The Daily Mail noted that Laing is scheduled to leave her post in Zimbabwe and become ambassador to Nigeria soon, but the British Foreign Office denied the switch is due to any hard feelings over her longtime friendly relationship with Mnangagwa.
Laing defended herself on Sunday against accusations she treated Chamisa disrespectfully and sent clear signals her government favored Mnangagwa and his ZANU-PF party:
This story is untrue. At the dinner I held for Kate Hoey on 1 June, Zimbabwean guests were: an independent candidate, a pastor, and two business people. To my knowledge only one supports Zanu-PF and only since Nov. I also invited a human rights activist, but she couldn't make it. https://t.co/kNqxB70aga
— Catriona Laing (@CatrionaLaing1) August 5, 2018
I certainly did not ridicule @nelsonchamisa, who I recognise as a major political figure in Zimbabwe. I believe he and I have a good relationship and we meet regularly. We had a good meeting just before the election, discussing his plans if he won, and we spoke soon after.
— Catriona Laing (@CatrionaLaing1) August 5, 2018
She also pointed to Minister for Africa Harriett Baldwin’s statement on the recent Zimbabwean elections, which applauded the high turnout but expressed concerns about “the pre-election enviornment, the role of state media, and the use of state resources.”
“The UK remains deeply concerned by the violence following the elections and the disproportionate response from the security forces. We have urged all parties to work together to ensure calm. It is vital that any appeals against the results or the process are handled swiftly and impartially.

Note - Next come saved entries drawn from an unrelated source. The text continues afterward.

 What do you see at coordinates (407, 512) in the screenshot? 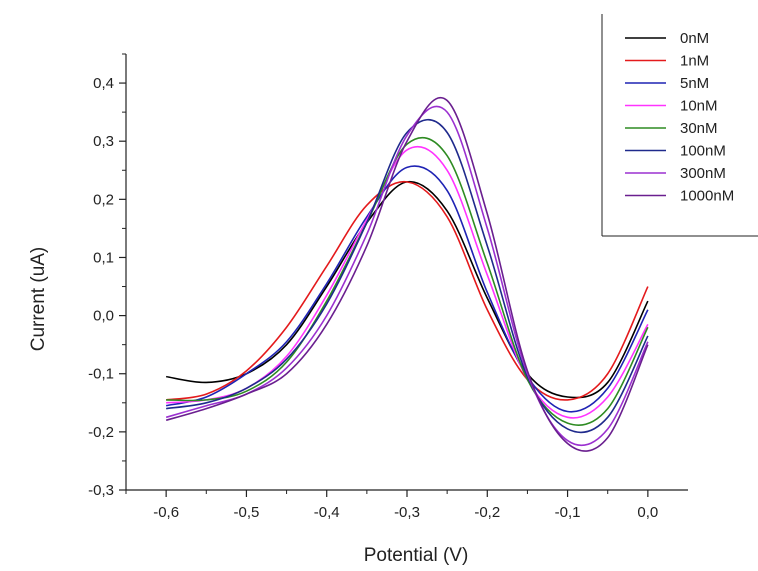
I see `x-tick-label: -0,3` at bounding box center [407, 512].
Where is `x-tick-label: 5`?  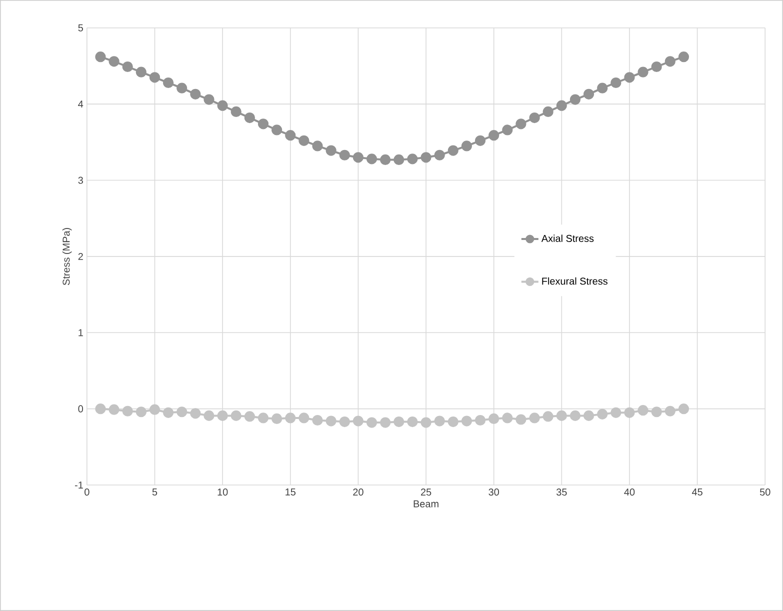 x-tick-label: 5 is located at coordinates (155, 492).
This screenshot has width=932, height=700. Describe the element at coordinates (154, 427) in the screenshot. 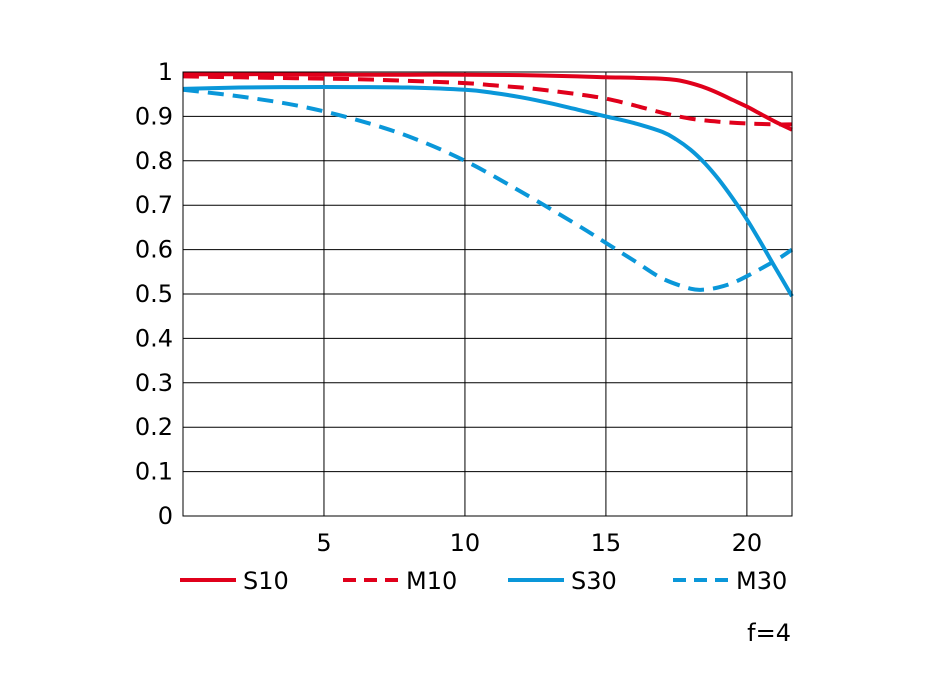

I see `y-tick-label: 0.2` at that location.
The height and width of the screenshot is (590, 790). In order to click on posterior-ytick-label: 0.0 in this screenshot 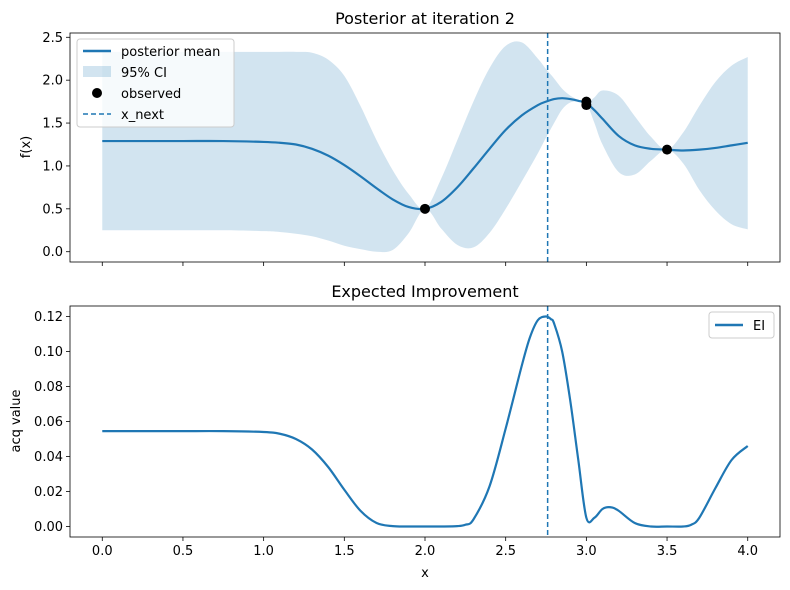, I will do `click(52, 252)`.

All candidates have a responsibility to ensure their supporters act with restraint and avoid violence, while any challenges to the results are resolved,” Baldwin said.

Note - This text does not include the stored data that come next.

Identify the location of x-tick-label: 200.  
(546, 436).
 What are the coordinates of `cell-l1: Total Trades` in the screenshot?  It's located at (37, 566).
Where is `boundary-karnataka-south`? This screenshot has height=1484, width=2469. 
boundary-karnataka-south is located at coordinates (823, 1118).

Baldwin’s statement conspicuously failed to endorse Chamisa’s charges of outright ballot-box rigging, although as stated above, the British government wants appeals against the election results to be addressed promptly. Much of the response from international observers could be boiled down to: That was a pretty good election by Zimbabwean standards. Good riddance to Mugabe, fingers crossed that Mnangagwa is serious about economic reforms, and let’s try to avoid any more violence in the streets.

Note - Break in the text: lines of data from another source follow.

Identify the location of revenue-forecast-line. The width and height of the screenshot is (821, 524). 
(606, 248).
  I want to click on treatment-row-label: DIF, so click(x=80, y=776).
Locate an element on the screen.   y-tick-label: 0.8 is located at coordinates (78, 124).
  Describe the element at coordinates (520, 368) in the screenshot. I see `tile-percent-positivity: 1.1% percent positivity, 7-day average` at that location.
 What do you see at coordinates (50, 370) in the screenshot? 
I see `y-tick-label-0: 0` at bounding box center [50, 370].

Chamisa most certainly intends to proceed with his challenge to the election. As of Sunday morning, he was still referring to himself as the true winner and promising great things from his administration-in-waiting:
I’m UNSHAKEN & UNMOVED. By God’s grace we WON. God’s promises are sure & true. Get ready to behold the NEW. Change is coming! I’m fortified by Job 19:25..For I know that my Redeemer lives, And He shall stand at last on the earth.#Godisinit.
— Nelson Chamisa (@nelsonchamisa) August 5, 2018
Chamisa adviser Alex Magaisa told PBS on Friday his candidate “understood the system was rigged” but decided to run and then contest the unfair outcome in court.
“Mr. Chamisa would have withdrawn from that election, but he decided that it’s important to give the people of Zimbabwe an opportunity to choose their next leader. And he has done incredibly well. There is no opposition leader who has ever garnered two million votes in an election. And he has done that. And we believe that he did enough to win the presidency. And that’s what the people believe,” Magaisa insisted.
Chamisa claimed on Monday that Mnangagwa is shadowing him with trained killers ready to eliminate him if his challenge to the election becomes a serious threat to Mnangagwa’s rule. His MDC party said squads of soldiers have been sent into low-income districts of the capital city of Harare to beat and abduct Chamisa supporters.
“People are calling on me, wanting me to give the signal to go to the streets, but I am worried there will be massive bloodshed. This is a more dangerous situation than Iraq,” Chamisa said.